- Opening Delimiter -

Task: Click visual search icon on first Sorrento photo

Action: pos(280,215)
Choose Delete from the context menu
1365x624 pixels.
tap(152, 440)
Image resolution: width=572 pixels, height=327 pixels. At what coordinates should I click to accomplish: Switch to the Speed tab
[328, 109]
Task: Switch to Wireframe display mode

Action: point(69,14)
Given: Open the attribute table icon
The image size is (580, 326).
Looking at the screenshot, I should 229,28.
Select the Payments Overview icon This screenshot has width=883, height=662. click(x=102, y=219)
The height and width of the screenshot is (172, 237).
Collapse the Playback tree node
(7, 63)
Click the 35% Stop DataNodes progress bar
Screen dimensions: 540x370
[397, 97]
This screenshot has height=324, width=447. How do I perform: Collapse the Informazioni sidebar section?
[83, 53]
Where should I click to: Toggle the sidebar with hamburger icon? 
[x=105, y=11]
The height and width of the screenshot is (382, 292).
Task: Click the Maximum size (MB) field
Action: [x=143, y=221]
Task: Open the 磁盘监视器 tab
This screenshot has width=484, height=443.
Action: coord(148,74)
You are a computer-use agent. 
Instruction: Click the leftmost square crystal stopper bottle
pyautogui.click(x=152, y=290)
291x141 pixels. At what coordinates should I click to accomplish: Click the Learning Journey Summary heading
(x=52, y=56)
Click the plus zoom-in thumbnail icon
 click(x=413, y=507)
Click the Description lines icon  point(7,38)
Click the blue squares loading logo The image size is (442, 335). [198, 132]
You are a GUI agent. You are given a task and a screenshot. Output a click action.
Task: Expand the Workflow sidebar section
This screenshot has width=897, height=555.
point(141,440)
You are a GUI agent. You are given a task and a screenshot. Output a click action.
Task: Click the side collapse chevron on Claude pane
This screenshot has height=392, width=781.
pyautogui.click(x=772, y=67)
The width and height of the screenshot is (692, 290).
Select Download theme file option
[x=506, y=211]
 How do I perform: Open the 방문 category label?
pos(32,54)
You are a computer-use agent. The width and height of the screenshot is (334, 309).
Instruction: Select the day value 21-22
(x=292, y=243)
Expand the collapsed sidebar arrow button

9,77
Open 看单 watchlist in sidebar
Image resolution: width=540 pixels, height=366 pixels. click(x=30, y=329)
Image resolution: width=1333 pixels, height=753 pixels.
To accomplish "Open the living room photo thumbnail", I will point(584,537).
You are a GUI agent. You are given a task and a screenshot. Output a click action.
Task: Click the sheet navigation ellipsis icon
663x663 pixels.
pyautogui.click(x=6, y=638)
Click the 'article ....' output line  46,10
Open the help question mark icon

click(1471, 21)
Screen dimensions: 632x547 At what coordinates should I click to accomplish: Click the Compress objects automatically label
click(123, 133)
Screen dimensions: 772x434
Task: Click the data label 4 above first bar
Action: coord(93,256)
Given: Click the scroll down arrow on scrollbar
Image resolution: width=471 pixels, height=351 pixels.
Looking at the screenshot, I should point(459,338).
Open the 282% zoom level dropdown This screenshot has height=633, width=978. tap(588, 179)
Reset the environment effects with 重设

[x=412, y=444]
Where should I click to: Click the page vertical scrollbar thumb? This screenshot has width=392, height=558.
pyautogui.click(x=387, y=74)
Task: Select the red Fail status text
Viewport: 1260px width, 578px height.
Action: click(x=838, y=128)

- Closing Delimiter -

An exact retyping of the lines from the one with "Open the 282%" to the end of the material above, with both ends included and nothing added, is the required answer.

• _Exercise result_
Open the 282% zoom level dropdown This screenshot has height=633, width=978. tap(588, 179)
Reset the environment effects with 重设

[x=412, y=444]
Where should I click to: Click the page vertical scrollbar thumb? This screenshot has width=392, height=558.
pyautogui.click(x=387, y=74)
Task: Select the red Fail status text
Viewport: 1260px width, 578px height.
Action: click(x=838, y=128)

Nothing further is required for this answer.